Op, get some legal advice and get everything done officially, you sound like a lovely hardworking dad and do not deserve to be treated like this.

ofmiceandmen Thu 01-Aug-13 12:43:36

Darthdad you are not a mug. being a caring person is not the same.

Some males have a X trigger that kicks in when they have children. You bend over backwards to protect and nature that family and some might even say you become less of a man (societies warped version of a man). but it means you accept behaviour you shouldn't all in the aim of the greater good (family) and you stand up less to what you know to be right or wrong.

Then the true character of your partner comes out - do they
A) see it for what it is and still respect you regardless or
B) take advantage, lose respect for you, feed you crumbs, and exit long before they ever admit it to you.

Your Ex (because that's what she is) falls into the latter.

Don't beat yourself up for being a caring guy. and please don't do the "I'm tired of being a nice guy" and go mess up some other person in the future.
Just find you again, know what you will accept and won't and work at being a great dad.

DarthDad Fri 02-Aug-13 19:00:43

I am most certainly not going to mess with anyone's head in that way, I don't have the energy.

We had a relatively amicable meeting, I am now in her house with DS whilst she has gone to her Mothers and its quite a struggle being here TBH.We spoke about access and the house up North, she is expecting something from it but won't take responsibility for the loans. She is also under the impression that I have a vastly inflated wage because of my new job and company car and alluded to the fact that due to this I can afford the mortgage on the house, rent and loan payments. She will not entertain mediation and thinks we can sort it with brief meetings like this afternoon.

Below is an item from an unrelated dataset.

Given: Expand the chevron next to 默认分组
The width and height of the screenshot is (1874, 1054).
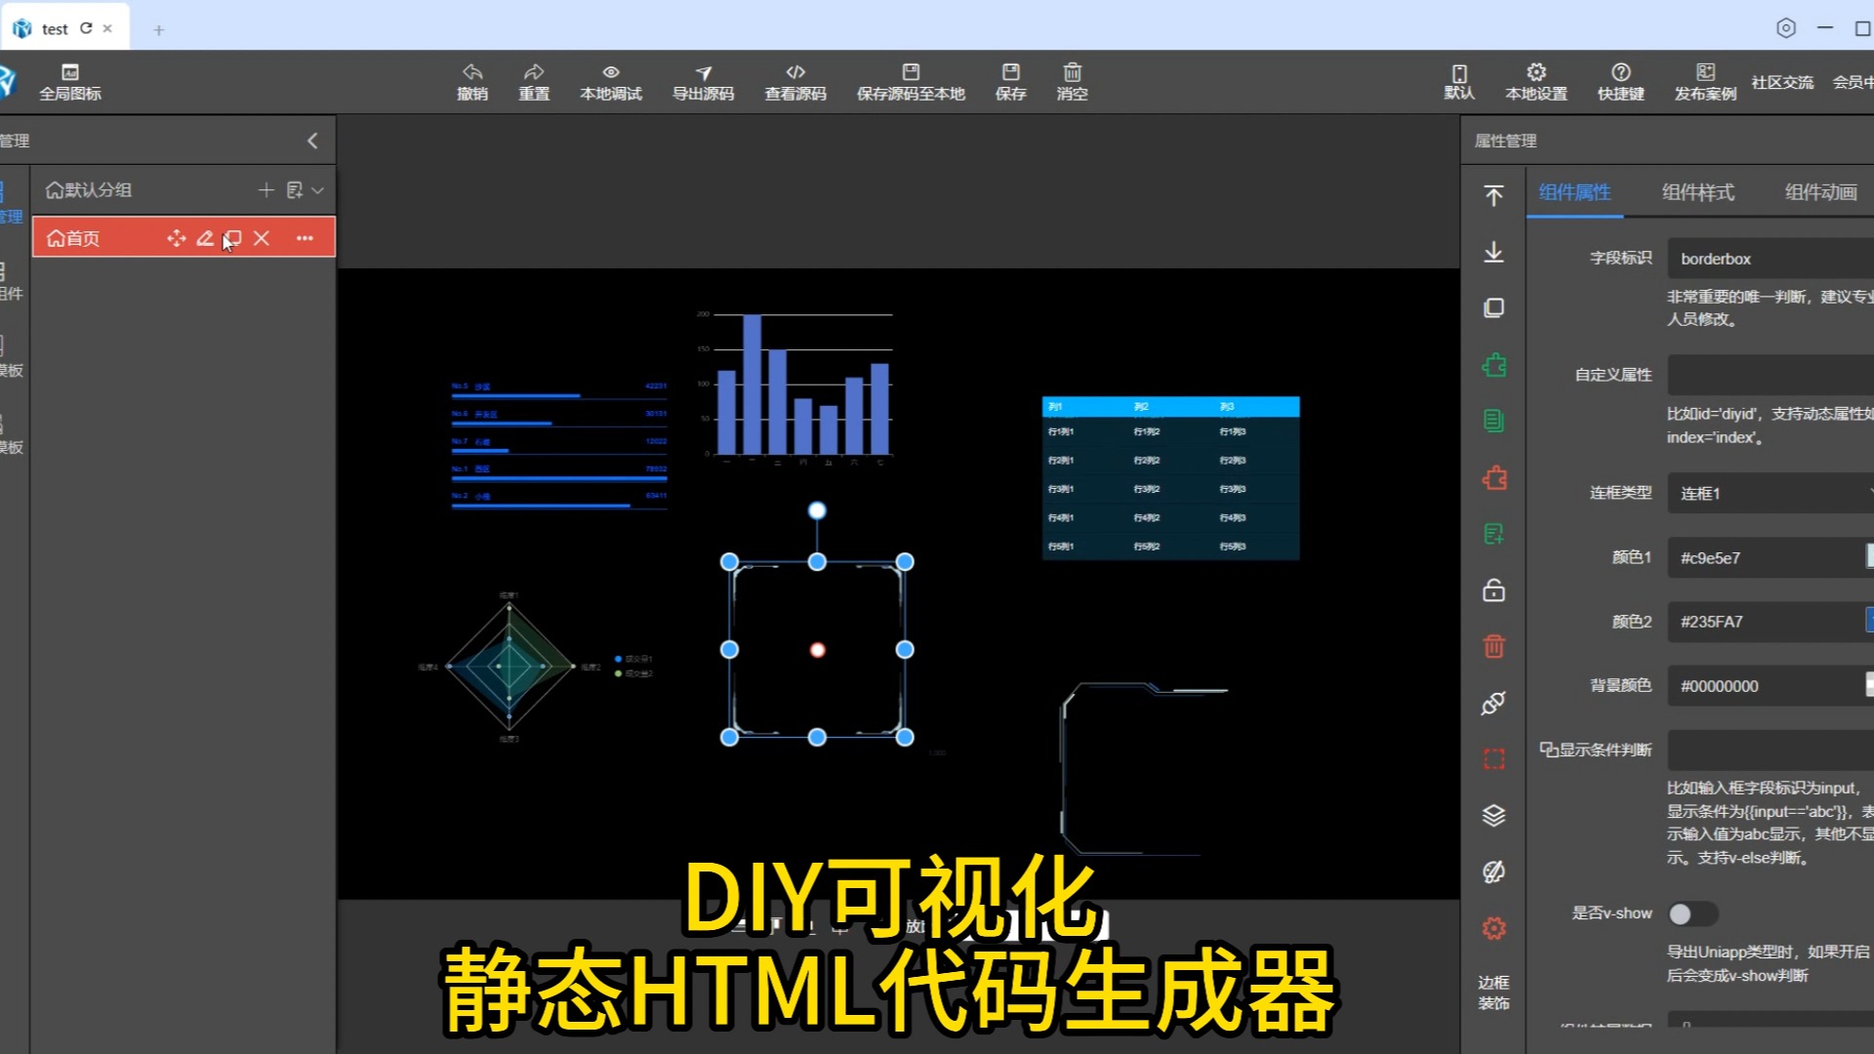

I'm struggling with what my next move is? I don't want it to get ugly if I take it further and I need to keep her family onside.

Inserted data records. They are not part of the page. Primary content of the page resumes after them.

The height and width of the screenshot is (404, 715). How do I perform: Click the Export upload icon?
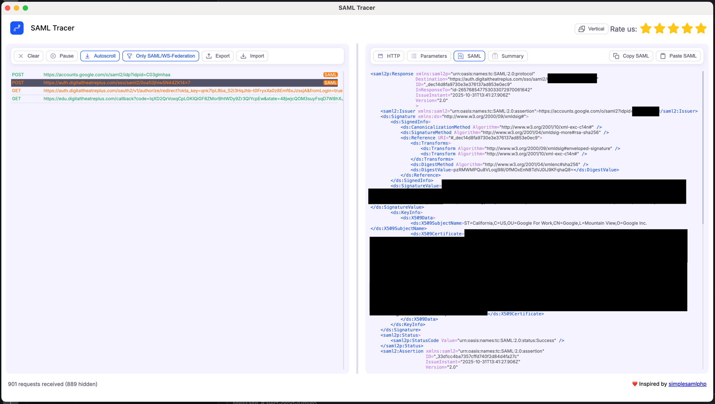coord(209,56)
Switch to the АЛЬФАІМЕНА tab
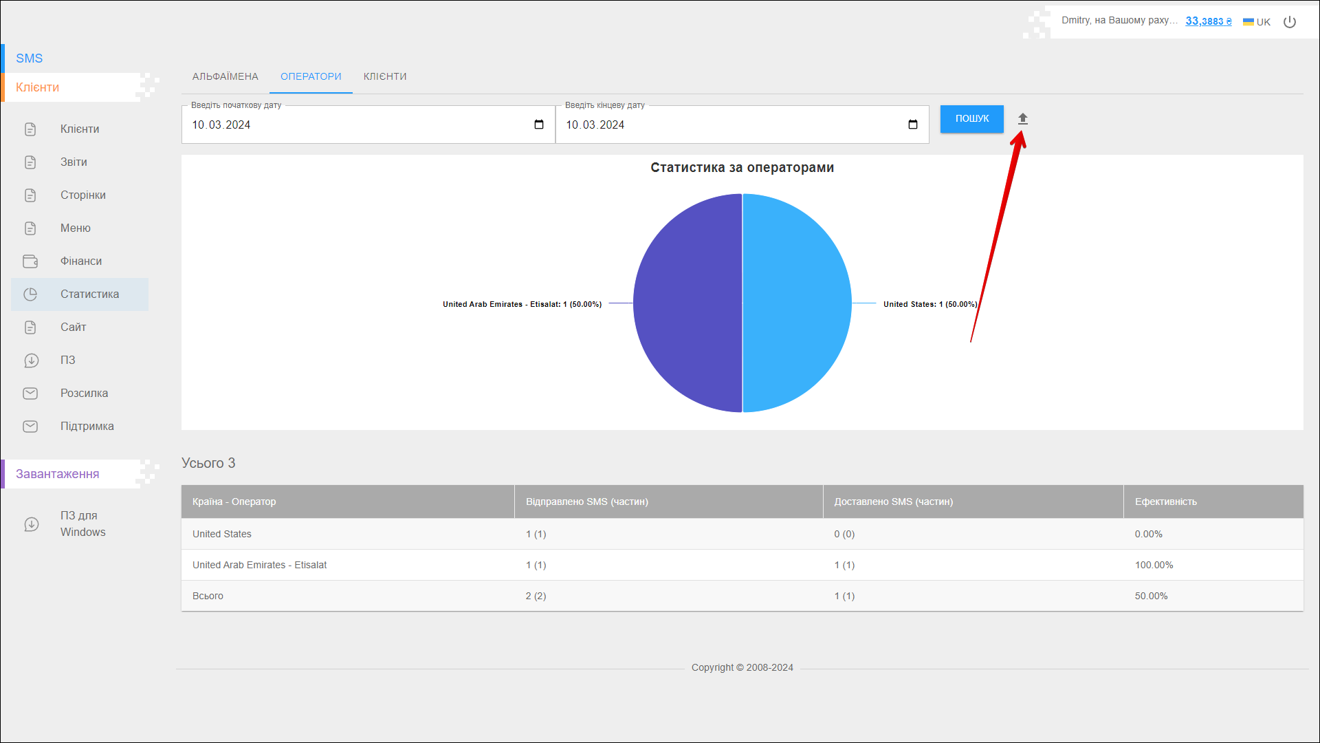Viewport: 1320px width, 743px height. click(x=226, y=76)

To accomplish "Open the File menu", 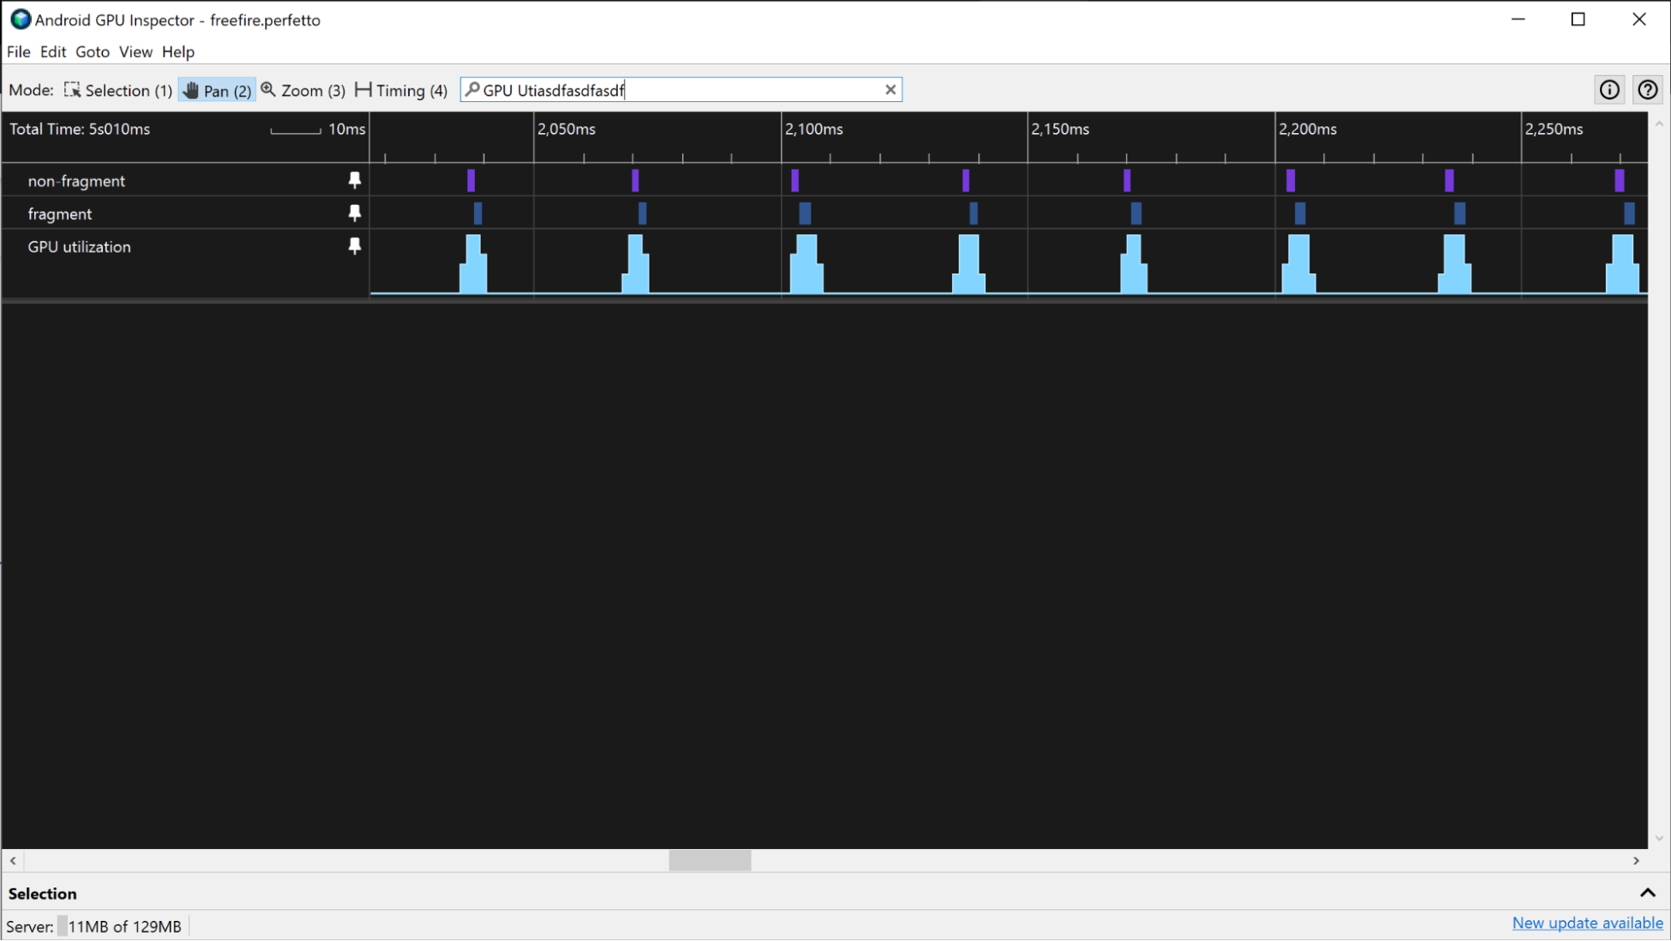I will 18,51.
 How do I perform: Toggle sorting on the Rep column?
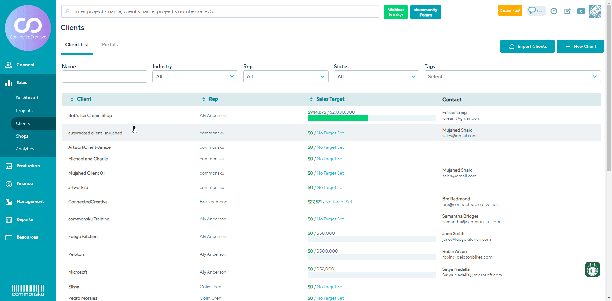pyautogui.click(x=204, y=99)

skyeskyeskye Fri 02-Aug-13 19:58:12

You need to be honest about your finances. Everything will go on form E if it comes to divorce

All you need to provide to her is the CSA minimum, that's how it works. I'm not saying that's right but that is the law. You obviously want to keep a roof over your DCs head but she is in cuckoo land if she thinks that you will be able to afford to carry on as you have been.

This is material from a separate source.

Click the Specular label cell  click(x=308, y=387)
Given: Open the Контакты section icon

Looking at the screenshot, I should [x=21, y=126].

She needs to face up to the reality if the situation. If you can't agree on stuff then mediation will be required before you can go to court, if it were to get to that stage.

welshharpy Fri 02-Aug-13 20:13:30

Dear god, she expects you to pay for the upkeep of your joint property plus rent (that you also unexpectedly have to pay now cos shes decided it over when you moved down) and then to top it all off, bills aswell?! That is one seriously greedy woman! peeps on here seem up on all the legal channels, get yourself covered with a solicior and the CSA and dont be pushed around! Good luck Op.